Wearable technology isn't just for runners
- 07 January, 2015 07:01
ReSound has a line of hearing aids that offer iOS and Android apps that connect to the aids through Bluetooth and allow users to control factors such as volume and treble/bass.
CES has a multitude of wearables out there for athletes, runners, bikers, long-distance hikers -- it's enough to make you tired just thinking about it. Last night, at the Pepcom press event, an eager PR guy asked me, "When you run, how often do you wonder how fast you're going?" Since the last time I ran anywhere, it was to catch a bus, I wasn't sure what to say.
So for a moment, I'm going to talk instead to those of us over the age of, say, 35. Let's be honest here: If you've spent your life listening to pounding rock music, especially if you've done it using earphones or earbuds, how long do you think it's going to be before you start wondering what the guy at the other end of the boardroom table is saying? At what point will you not hear the guy in the next cube asking for an extra USB cable?
Next to reading glasses, hearing aids have to be one of the most resisted health aids -- it is not only a confirmation that you are no longer 25, but it proves what your parents always told you: Listen to that music and you're gonna lose your hearing.
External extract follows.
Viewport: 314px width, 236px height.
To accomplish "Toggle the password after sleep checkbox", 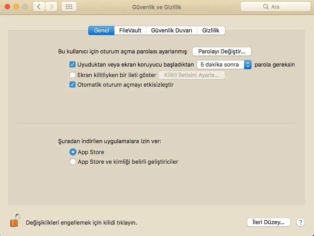I will [x=72, y=64].
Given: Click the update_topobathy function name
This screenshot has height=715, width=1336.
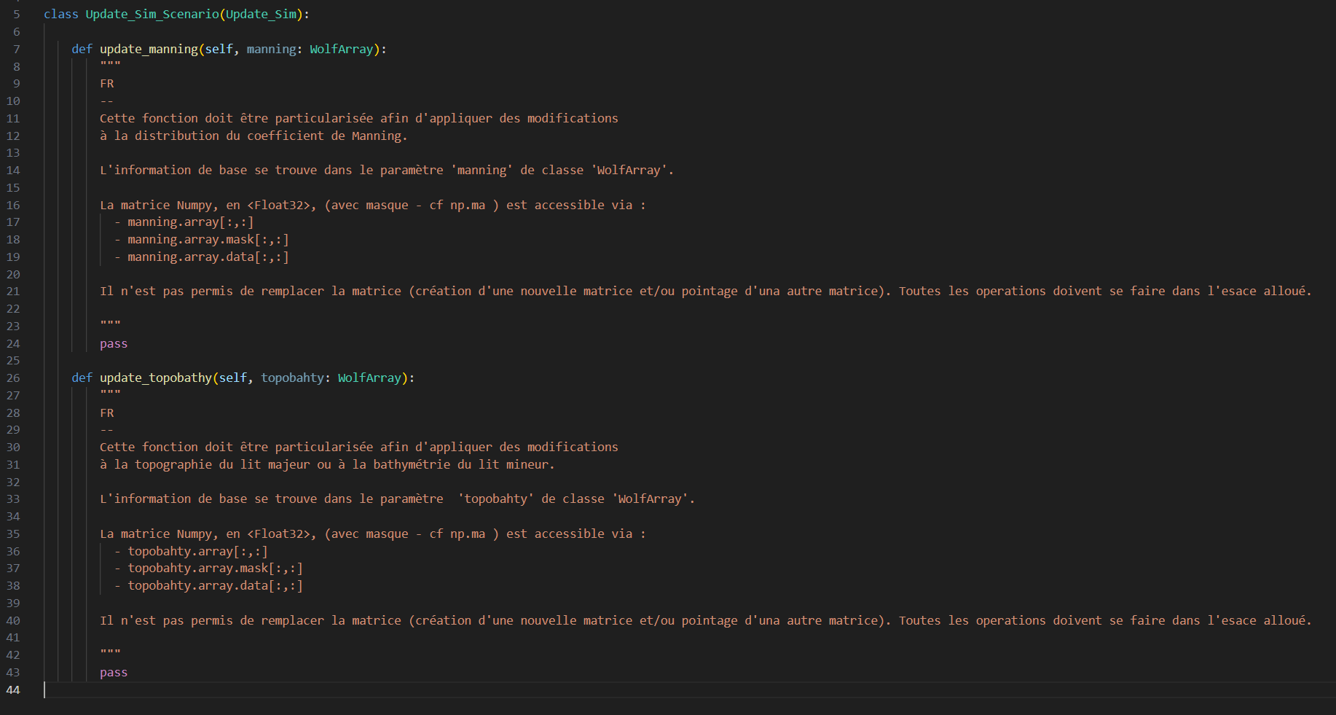Looking at the screenshot, I should [156, 378].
A couple of companies here at CES are trying to at least make using a hearing aid cool enough so that those who are finding it hard to hear the booth sales people over the hubbub on the floor may consider getting help.
For example, a company called ReSound has a line of hearing aids that offer iOS and Android apps that connect to the aids through Bluetooth and allow users to control factors such as volume and treble/bass. What is more -- and what may be more persuasive for reluctant consumers -- you can use it as a headset for your phone or tablet to listen to audio. Another company, Siemans, also offers apps for one of its latest hearing aids.
I'm being a bit facetious here, but the fact is that current wearable technology is being developed in a number of ways that will enhance the lives of both those of us who are working to keep our current well-being and those who need the help of that technology to enhance our productivity and health.
Certainly, as I prepare to enter the first full day of CES, with its crowds, huge booths, and extremely loud presentations, I'll probably be reminded that wearable technology isn't just for checking your pulse after a five-mile run.